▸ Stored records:
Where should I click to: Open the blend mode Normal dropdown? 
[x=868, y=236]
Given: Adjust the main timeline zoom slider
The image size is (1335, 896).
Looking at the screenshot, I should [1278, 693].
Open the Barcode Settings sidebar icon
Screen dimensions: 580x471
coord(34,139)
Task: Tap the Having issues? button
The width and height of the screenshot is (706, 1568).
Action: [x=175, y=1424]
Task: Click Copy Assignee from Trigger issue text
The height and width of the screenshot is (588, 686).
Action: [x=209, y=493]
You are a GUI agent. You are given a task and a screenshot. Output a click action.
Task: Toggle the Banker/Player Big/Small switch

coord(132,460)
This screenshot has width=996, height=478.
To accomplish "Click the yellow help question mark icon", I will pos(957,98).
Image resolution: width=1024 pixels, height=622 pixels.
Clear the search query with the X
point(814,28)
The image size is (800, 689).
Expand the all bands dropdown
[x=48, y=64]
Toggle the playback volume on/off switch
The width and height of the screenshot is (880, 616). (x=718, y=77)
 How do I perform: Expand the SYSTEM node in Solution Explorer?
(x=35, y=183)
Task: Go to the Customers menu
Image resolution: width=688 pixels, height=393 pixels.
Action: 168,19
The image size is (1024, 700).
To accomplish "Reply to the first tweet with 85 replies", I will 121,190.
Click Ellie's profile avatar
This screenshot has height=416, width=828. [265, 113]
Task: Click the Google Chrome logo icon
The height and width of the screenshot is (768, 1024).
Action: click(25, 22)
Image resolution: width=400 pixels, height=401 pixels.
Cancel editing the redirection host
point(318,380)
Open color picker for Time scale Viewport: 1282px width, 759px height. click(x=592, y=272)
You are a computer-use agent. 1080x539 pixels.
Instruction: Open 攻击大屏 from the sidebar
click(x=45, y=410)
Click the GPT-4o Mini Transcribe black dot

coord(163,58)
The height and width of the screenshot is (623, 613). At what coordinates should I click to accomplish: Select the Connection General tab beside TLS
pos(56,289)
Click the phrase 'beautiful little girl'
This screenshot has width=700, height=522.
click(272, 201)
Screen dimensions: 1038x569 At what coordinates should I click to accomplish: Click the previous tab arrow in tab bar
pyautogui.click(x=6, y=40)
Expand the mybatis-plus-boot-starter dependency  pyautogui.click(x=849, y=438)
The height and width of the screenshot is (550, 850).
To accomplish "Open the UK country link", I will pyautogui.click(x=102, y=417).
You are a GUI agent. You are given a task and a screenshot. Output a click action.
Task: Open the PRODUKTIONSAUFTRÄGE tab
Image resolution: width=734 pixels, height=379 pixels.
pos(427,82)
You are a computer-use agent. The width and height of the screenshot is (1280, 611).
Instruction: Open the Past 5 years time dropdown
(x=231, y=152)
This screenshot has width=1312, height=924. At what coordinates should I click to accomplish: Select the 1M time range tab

▸ Description of the task:
Lines from the one that contains "How do I perform: Expand" through the final line of the entries must be duplicated exactly, and no other lines.

▸ Solution for this task:
 How do I perform: Expand the SYSTEM node in Solution Explorer?
(x=35, y=183)
Task: Go to the Customers menu
Image resolution: width=688 pixels, height=393 pixels.
Action: 168,19
The image size is (1024, 700).
To accomplish "Reply to the first tweet with 85 replies", I will 121,190.
Click Ellie's profile avatar
This screenshot has height=416, width=828. [265, 113]
Task: Click the Google Chrome logo icon
The height and width of the screenshot is (768, 1024).
Action: click(25, 22)
Image resolution: width=400 pixels, height=401 pixels.
Cancel editing the redirection host
point(318,380)
Open color picker for Time scale Viewport: 1282px width, 759px height. click(x=592, y=272)
You are a computer-use agent. 1080x539 pixels.
Instruction: Open 攻击大屏 from the sidebar
click(x=45, y=410)
Click the GPT-4o Mini Transcribe black dot

coord(163,58)
The height and width of the screenshot is (623, 613). At what coordinates should I click to accomplish: Select the Connection General tab beside TLS
pos(56,289)
Click the phrase 'beautiful little girl'
This screenshot has width=700, height=522.
click(272, 201)
Screen dimensions: 1038x569 At what coordinates should I click to accomplish: Click the previous tab arrow in tab bar
pyautogui.click(x=6, y=40)
Expand the mybatis-plus-boot-starter dependency  pyautogui.click(x=849, y=438)
The height and width of the screenshot is (550, 850).
To accomplish "Open the UK country link", I will pyautogui.click(x=102, y=417).
You are a GUI agent. You are given a task and a screenshot. Output a click action.
Task: Open the PRODUKTIONSAUFTRÄGE tab
Image resolution: width=734 pixels, height=379 pixels.
pos(427,82)
You are a computer-use agent. The width and height of the screenshot is (1280, 611).
Instruction: Open the Past 5 years time dropdown
(x=231, y=152)
This screenshot has width=1312, height=924. At what coordinates should I click to accomplish: Select the 1M time range tab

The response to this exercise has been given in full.